Progesterone level and progesterone/estradiol ratio on the day of hCG administration: detrimental cutoff levels and new treatment strategy

Faculty Not Specified Year: 2011
Type of Publication: Article Pages: 1639-1644
Authors: DOI: 10.1016/j.fertnstert.2010.12.065
Journal: FERTILITY AND STERILITY ELSEVIER SCIENCE INC Volume: 95
Research Area: Obstetrics \& Gynecology; Reproductive Biology ISSN ISI:000288648000023
Keywords : Premature luteinization, intracytoplasmic sperm injection, GnRH agonist, clinical pregnancy rate    
Abstract:
Objective: To identify if there are certain cutoff levels for P and or the P/E2 ratio on the day of hCG that would be defined as detrimental for occurrence of pregnancy in women with normal ovarian reserve undergoing cleavage-stage embryo transfer (ET).
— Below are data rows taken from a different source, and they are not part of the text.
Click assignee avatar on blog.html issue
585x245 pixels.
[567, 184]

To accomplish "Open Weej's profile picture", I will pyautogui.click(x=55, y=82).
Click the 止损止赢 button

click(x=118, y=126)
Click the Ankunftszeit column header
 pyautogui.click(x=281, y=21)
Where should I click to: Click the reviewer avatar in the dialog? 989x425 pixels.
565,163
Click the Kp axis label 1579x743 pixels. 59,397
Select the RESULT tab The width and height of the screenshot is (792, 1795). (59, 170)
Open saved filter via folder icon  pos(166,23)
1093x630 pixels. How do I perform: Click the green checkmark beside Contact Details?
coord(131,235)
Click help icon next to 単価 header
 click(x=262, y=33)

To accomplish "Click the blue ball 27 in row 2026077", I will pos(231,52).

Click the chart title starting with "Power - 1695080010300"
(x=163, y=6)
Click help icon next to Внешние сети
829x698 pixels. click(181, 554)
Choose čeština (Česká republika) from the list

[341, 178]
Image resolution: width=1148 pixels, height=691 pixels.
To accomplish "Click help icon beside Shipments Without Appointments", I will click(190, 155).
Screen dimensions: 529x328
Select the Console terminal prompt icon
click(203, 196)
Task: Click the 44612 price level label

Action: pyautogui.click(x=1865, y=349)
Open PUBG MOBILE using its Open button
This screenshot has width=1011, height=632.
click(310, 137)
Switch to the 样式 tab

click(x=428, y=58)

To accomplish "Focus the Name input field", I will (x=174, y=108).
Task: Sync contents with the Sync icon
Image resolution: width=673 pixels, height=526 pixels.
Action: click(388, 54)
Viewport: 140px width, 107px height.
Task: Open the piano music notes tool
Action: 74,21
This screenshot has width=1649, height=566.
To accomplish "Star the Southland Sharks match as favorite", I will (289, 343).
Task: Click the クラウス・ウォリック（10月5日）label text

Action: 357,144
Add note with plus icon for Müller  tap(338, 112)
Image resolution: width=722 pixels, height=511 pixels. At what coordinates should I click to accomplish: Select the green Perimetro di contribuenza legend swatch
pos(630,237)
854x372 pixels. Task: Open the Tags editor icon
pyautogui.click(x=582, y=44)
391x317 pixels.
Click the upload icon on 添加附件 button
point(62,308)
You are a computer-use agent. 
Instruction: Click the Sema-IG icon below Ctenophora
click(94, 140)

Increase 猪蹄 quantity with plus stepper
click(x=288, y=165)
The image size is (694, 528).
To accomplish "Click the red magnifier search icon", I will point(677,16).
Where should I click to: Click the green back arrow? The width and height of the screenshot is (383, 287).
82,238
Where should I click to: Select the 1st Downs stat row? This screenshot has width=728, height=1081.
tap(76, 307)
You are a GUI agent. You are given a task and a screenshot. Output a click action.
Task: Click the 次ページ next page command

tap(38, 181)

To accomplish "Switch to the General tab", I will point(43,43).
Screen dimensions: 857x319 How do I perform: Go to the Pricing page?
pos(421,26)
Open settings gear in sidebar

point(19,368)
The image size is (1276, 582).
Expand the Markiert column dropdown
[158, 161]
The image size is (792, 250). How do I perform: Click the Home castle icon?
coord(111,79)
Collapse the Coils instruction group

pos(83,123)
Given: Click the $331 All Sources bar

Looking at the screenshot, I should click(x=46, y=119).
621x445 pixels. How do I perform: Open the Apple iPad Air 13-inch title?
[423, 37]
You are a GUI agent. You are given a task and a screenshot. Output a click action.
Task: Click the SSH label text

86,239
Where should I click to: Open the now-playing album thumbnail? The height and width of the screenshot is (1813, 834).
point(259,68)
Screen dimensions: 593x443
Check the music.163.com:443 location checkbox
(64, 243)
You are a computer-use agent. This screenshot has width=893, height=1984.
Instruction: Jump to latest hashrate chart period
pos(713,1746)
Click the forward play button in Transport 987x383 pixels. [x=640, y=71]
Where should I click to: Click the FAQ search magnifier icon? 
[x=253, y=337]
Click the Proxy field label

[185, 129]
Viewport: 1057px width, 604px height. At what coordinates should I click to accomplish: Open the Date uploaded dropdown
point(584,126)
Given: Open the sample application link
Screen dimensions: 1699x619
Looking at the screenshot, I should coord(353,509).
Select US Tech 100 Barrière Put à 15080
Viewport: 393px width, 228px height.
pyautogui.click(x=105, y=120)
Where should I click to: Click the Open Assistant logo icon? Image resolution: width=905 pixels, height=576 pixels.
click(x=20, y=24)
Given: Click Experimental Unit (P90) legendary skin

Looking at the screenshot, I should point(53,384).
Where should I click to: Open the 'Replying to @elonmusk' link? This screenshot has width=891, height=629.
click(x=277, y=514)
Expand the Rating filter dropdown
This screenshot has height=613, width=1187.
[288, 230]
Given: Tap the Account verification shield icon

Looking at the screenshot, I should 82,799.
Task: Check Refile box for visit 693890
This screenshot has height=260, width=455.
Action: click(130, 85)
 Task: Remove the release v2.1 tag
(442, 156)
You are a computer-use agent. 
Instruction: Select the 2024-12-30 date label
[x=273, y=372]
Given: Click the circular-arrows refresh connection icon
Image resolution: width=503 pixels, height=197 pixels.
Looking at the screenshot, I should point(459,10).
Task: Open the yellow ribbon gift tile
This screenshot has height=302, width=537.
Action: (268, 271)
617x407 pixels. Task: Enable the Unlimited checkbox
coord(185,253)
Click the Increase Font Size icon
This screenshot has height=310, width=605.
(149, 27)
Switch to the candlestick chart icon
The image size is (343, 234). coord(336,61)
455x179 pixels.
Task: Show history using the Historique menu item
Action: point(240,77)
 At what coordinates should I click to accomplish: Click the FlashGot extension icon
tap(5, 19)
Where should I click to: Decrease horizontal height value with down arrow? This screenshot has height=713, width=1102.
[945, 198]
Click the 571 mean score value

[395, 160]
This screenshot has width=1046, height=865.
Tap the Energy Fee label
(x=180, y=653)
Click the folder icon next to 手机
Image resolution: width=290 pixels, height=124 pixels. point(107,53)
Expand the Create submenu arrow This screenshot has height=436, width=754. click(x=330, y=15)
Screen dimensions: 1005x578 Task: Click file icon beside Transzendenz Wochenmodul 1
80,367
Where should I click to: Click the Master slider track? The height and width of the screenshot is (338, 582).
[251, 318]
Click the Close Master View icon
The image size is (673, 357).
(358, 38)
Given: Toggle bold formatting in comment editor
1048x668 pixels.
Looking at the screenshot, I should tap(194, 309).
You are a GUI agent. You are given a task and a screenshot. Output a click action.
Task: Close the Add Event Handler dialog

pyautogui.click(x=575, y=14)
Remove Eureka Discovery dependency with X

Secondarily, to determine if these same cutoffs might have the same potential negative effect in women undergoing blastocyst ET. Design: Prospective cohort study including two randomized cohorts. Setting: Private and university fertility centers. Participant(s): A total of 240 women undergoing long agonist protocol with at least four grade 1 day 3 embryos. Intervention(s): Women were randomized in a 1:1 ratio to undergo day 3 or day 5 embryo transfer. Main Outcome Measure(s): Clinical pregnancy rate (CPR) was the primary outcome. Result(s): Using receiver operator characteristics, cutoffs for P and P/E-2 ratio were 1.5 ng/mL and 0.55, respectively. Patients with P <= 1.5 ng/mL and P/E2 <= 0.55 undergoing cleavage-stage ET had higher CPR. Using multiple regression, P/E-2 ratio was the only independent predictor for pregnancy. The P and P/E-2 cutoffs were not correlated with CPR in blastocyst transfers. Conclusion(s): Progesterone > 1.5 ng/mL and P/E-2 > 0.55 affect the CPR in women undergoing cleavage-stage, but not blastocyst ET. P/E2 ratio is the only independent prognosticator for cycle outcome in women undergoing cleavage-stage ET. (Fertil Steril (R) 2011;95:1639-44. (C) 2011 by American Society for Reproductive Medicine.)